▸ **What the task requires**: Reproduce every one of the records below without changing anything in them.

[Word and element location data]
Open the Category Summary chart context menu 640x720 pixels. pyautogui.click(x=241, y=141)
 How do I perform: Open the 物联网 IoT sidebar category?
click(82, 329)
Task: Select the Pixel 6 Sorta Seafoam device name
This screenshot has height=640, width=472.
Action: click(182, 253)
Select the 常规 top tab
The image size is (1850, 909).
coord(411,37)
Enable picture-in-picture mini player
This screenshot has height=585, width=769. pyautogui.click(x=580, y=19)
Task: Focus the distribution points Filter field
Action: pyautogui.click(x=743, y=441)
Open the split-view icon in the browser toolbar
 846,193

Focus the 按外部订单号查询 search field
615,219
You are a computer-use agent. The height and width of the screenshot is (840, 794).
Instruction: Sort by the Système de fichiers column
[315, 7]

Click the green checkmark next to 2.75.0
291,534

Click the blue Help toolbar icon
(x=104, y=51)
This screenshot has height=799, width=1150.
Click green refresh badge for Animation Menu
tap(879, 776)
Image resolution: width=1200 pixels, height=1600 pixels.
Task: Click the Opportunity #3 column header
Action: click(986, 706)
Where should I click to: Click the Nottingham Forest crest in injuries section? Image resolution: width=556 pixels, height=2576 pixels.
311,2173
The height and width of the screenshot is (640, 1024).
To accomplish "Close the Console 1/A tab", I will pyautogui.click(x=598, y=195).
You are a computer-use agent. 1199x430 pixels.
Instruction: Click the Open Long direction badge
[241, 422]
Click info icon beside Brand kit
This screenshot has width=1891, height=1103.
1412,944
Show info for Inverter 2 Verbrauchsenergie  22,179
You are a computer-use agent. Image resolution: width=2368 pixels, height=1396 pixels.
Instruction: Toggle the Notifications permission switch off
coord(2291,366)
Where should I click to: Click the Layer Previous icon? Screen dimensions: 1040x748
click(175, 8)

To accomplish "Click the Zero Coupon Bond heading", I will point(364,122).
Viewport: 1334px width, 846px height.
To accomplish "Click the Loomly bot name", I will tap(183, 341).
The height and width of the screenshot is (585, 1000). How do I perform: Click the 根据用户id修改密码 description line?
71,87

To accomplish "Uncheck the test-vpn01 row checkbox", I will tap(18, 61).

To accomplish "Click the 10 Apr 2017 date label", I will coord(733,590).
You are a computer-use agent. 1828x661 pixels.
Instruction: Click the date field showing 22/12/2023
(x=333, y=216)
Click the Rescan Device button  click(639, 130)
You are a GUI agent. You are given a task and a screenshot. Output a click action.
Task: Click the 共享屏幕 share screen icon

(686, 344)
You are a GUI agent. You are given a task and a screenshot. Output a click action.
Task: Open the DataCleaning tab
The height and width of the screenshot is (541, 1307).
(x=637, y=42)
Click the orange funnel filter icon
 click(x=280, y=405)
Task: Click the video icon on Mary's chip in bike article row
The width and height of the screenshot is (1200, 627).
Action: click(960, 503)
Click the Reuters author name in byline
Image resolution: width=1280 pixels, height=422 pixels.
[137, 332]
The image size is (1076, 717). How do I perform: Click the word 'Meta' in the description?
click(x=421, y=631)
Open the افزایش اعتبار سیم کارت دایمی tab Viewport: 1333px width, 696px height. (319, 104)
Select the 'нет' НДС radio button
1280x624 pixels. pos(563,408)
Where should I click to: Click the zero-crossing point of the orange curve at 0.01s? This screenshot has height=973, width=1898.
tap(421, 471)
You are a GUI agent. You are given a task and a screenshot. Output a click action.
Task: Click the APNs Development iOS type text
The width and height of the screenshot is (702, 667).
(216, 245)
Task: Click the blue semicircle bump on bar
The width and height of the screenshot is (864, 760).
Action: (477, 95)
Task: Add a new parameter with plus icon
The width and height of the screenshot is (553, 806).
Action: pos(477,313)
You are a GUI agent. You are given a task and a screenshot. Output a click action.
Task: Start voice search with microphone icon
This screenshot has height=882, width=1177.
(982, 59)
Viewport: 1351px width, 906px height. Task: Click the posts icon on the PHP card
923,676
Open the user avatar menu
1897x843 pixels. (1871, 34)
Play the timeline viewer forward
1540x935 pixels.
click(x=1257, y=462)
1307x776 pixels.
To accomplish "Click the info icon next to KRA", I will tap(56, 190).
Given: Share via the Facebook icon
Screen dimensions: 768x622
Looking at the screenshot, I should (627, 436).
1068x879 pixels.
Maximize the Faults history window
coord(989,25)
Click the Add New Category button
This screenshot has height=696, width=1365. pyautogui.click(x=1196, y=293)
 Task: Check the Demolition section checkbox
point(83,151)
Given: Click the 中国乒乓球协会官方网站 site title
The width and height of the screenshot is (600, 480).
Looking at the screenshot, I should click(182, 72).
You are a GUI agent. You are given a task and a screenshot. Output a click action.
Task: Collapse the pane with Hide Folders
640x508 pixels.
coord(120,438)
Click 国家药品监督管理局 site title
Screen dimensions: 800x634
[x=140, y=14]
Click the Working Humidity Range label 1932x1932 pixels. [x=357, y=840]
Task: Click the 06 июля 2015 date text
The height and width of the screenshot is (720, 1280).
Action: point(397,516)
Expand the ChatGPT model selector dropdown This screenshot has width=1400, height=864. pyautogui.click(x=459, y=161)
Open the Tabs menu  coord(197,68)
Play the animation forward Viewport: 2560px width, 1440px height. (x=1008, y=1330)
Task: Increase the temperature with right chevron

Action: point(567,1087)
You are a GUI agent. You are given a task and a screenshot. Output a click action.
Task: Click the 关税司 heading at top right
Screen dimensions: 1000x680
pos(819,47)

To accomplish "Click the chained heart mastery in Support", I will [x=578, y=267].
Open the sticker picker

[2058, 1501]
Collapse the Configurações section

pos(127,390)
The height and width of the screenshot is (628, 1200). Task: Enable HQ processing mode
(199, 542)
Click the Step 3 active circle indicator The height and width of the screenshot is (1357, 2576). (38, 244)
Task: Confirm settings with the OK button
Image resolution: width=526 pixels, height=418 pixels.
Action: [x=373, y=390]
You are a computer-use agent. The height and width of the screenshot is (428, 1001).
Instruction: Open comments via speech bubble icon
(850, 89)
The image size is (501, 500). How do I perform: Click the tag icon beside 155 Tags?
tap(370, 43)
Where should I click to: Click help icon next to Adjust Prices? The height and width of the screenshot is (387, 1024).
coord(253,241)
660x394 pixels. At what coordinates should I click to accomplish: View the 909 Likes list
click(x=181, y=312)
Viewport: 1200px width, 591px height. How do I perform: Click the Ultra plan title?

▸ **Right answer**:
Open the Category Summary chart context menu 640x720 pixels. pyautogui.click(x=241, y=141)
 How do I perform: Open the 物联网 IoT sidebar category?
click(82, 329)
Task: Select the Pixel 6 Sorta Seafoam device name
This screenshot has height=640, width=472.
Action: click(182, 253)
Select the 常规 top tab
The image size is (1850, 909).
coord(411,37)
Enable picture-in-picture mini player
This screenshot has height=585, width=769. pyautogui.click(x=580, y=19)
Task: Focus the distribution points Filter field
Action: pyautogui.click(x=743, y=441)
Open the split-view icon in the browser toolbar
 846,193

Focus the 按外部订单号查询 search field
615,219
You are a computer-use agent. The height and width of the screenshot is (840, 794).
Instruction: Sort by the Système de fichiers column
[315, 7]

Click the green checkmark next to 2.75.0
291,534

Click the blue Help toolbar icon
(x=104, y=51)
This screenshot has height=799, width=1150.
Click green refresh badge for Animation Menu
tap(879, 776)
Image resolution: width=1200 pixels, height=1600 pixels.
Task: Click the Opportunity #3 column header
Action: click(986, 706)
Where should I click to: Click the Nottingham Forest crest in injuries section? Image resolution: width=556 pixels, height=2576 pixels.
311,2173
The height and width of the screenshot is (640, 1024).
To accomplish "Close the Console 1/A tab", I will pyautogui.click(x=598, y=195).
You are a computer-use agent. 1199x430 pixels.
Instruction: Click the Open Long direction badge
[241, 422]
Click info icon beside Brand kit
This screenshot has width=1891, height=1103.
1412,944
Show info for Inverter 2 Verbrauchsenergie  22,179
You are a computer-use agent. Image resolution: width=2368 pixels, height=1396 pixels.
Instruction: Toggle the Notifications permission switch off
coord(2291,366)
Where should I click to: Click the Layer Previous icon? Screen dimensions: 1040x748
click(175, 8)

To accomplish "Click the Zero Coupon Bond heading", I will point(364,122).
Viewport: 1334px width, 846px height.
To accomplish "Click the Loomly bot name", I will tap(183, 341).
The height and width of the screenshot is (585, 1000). How do I perform: Click the 根据用户id修改密码 description line?
71,87

To accomplish "Uncheck the test-vpn01 row checkbox", I will tap(18, 61).

To accomplish "Click the 10 Apr 2017 date label", I will coord(733,590).
You are a computer-use agent. 1828x661 pixels.
Instruction: Click the date field showing 22/12/2023
(x=333, y=216)
Click the Rescan Device button  click(639, 130)
You are a GUI agent. You are given a task and a screenshot. Output a click action.
Task: Click the 共享屏幕 share screen icon

(686, 344)
You are a GUI agent. You are given a task and a screenshot. Output a click action.
Task: Open the DataCleaning tab
The height and width of the screenshot is (541, 1307).
(x=637, y=42)
Click the orange funnel filter icon
 click(x=280, y=405)
Task: Click the video icon on Mary's chip in bike article row
The width and height of the screenshot is (1200, 627).
Action: click(960, 503)
Click the Reuters author name in byline
Image resolution: width=1280 pixels, height=422 pixels.
[137, 332]
The image size is (1076, 717). How do I perform: Click the word 'Meta' in the description?
click(x=421, y=631)
Open the افزایش اعتبار سیم کارت دایمی tab Viewport: 1333px width, 696px height. (319, 104)
Select the 'нет' НДС radio button
1280x624 pixels. pos(563,408)
Where should I click to: Click the zero-crossing point of the orange curve at 0.01s? This screenshot has height=973, width=1898.
tap(421, 471)
You are a GUI agent. You are given a task and a screenshot. Output a click action.
Task: Click the APNs Development iOS type text
The width and height of the screenshot is (702, 667).
(216, 245)
Task: Click the blue semicircle bump on bar
The width and height of the screenshot is (864, 760).
Action: (477, 95)
Task: Add a new parameter with plus icon
The width and height of the screenshot is (553, 806).
Action: pos(477,313)
You are a GUI agent. You are given a task and a screenshot. Output a click action.
Task: Start voice search with microphone icon
This screenshot has height=882, width=1177.
(982, 59)
Viewport: 1351px width, 906px height. Task: Click the posts icon on the PHP card
923,676
Open the user avatar menu
1897x843 pixels. (1871, 34)
Play the timeline viewer forward
1540x935 pixels.
click(x=1257, y=462)
1307x776 pixels.
To accomplish "Click the info icon next to KRA", I will tap(56, 190).
Given: Share via the Facebook icon
Screen dimensions: 768x622
Looking at the screenshot, I should (627, 436).
1068x879 pixels.
Maximize the Faults history window
coord(989,25)
Click the Add New Category button
This screenshot has height=696, width=1365. pyautogui.click(x=1196, y=293)
 Task: Check the Demolition section checkbox
point(83,151)
Given: Click the 中国乒乓球协会官方网站 site title
The width and height of the screenshot is (600, 480).
Looking at the screenshot, I should click(182, 72).
You are a GUI agent. You are given a task and a screenshot. Output a click action.
Task: Collapse the pane with Hide Folders
640x508 pixels.
coord(120,438)
Click 国家药品监督管理局 site title
Screen dimensions: 800x634
[x=140, y=14]
Click the Working Humidity Range label 1932x1932 pixels. [x=357, y=840]
Task: Click the 06 июля 2015 date text
The height and width of the screenshot is (720, 1280).
Action: point(397,516)
Expand the ChatGPT model selector dropdown This screenshot has width=1400, height=864. pyautogui.click(x=459, y=161)
Open the Tabs menu  coord(197,68)
Play the animation forward Viewport: 2560px width, 1440px height. (x=1008, y=1330)
Task: Increase the temperature with right chevron

Action: point(567,1087)
You are a GUI agent. You are given a task and a screenshot. Output a click action.
Task: Click the 关税司 heading at top right
Screen dimensions: 1000x680
pos(819,47)

To accomplish "Click the chained heart mastery in Support", I will [x=578, y=267].
Open the sticker picker

[2058, 1501]
Collapse the Configurações section

pos(127,390)
The height and width of the screenshot is (628, 1200). Task: Enable HQ processing mode
(199, 542)
Click the Step 3 active circle indicator The height and width of the screenshot is (1357, 2576). (38, 244)
Task: Confirm settings with the OK button
Image resolution: width=526 pixels, height=418 pixels.
Action: [x=373, y=390]
You are a computer-use agent. The height and width of the screenshot is (428, 1001).
Instruction: Open comments via speech bubble icon
(850, 89)
The image size is (501, 500). How do I perform: Click the tag icon beside 155 Tags?
tap(370, 43)
Where should I click to: Click help icon next to Adjust Prices? The height and width of the screenshot is (387, 1024).
coord(253,241)
660x394 pixels. At what coordinates should I click to accomplish: View the 909 Likes list
click(x=181, y=312)
Viewport: 1200px width, 591px height. How do I perform: Click the Ultra plan title?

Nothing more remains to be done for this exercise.